Aim of the task: Word for word, set down the lines from the one that contains "Viewport: 1200px width, 630px height." through the final line of the data; no pictures belong in the copy.

BEGIN Available data

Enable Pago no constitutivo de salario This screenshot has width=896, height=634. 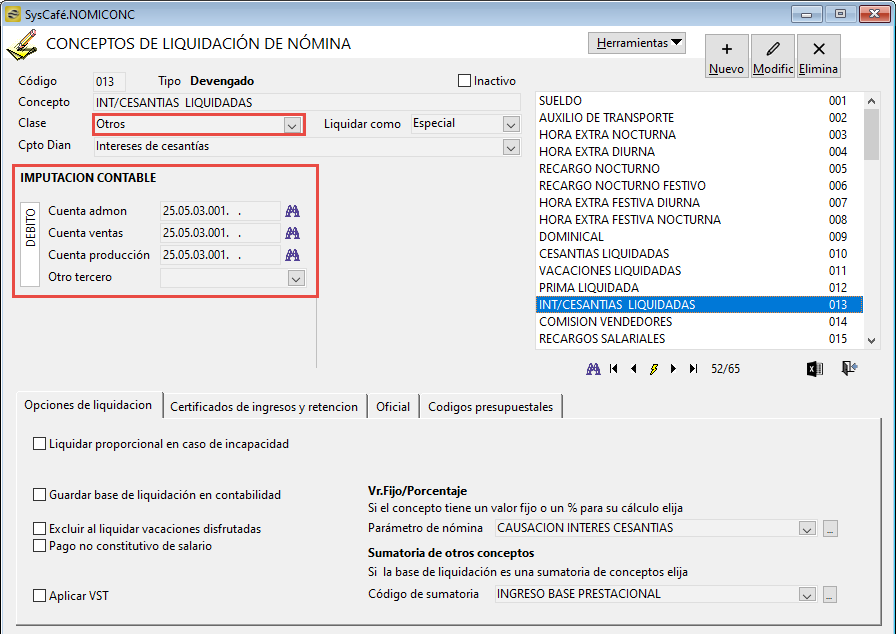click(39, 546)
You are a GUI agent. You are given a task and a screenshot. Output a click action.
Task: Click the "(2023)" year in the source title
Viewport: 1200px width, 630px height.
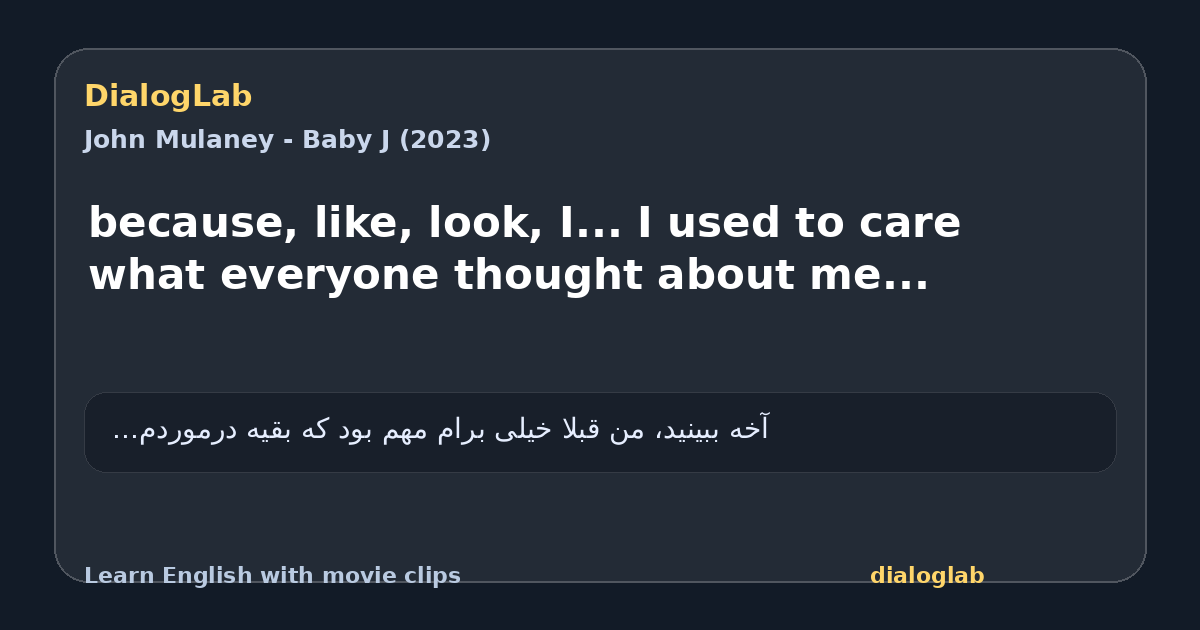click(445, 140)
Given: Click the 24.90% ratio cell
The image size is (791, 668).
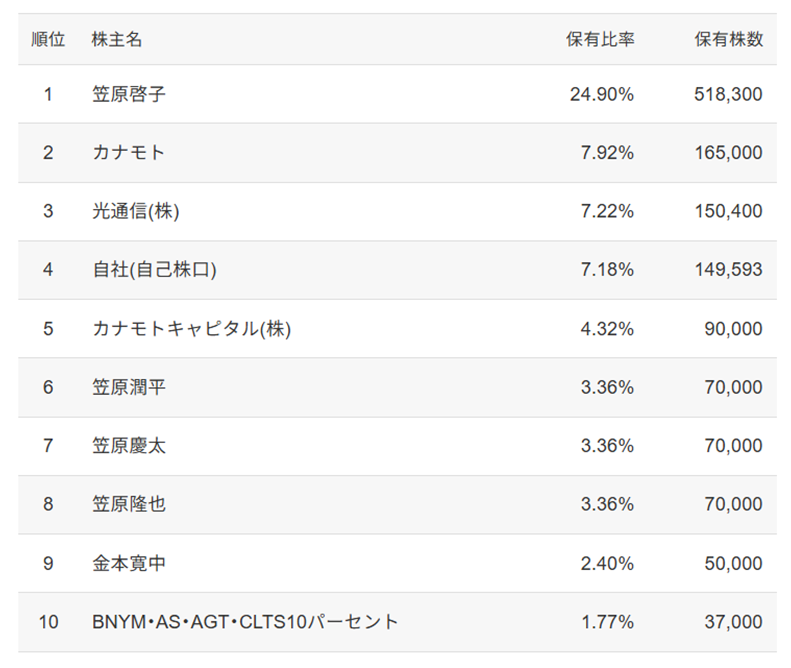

END Available data

Answer to this problem:
Viewport: 1200px width, 630px height.
click(445, 140)
Given: Click the 24.90% ratio cell
The image size is (791, 668).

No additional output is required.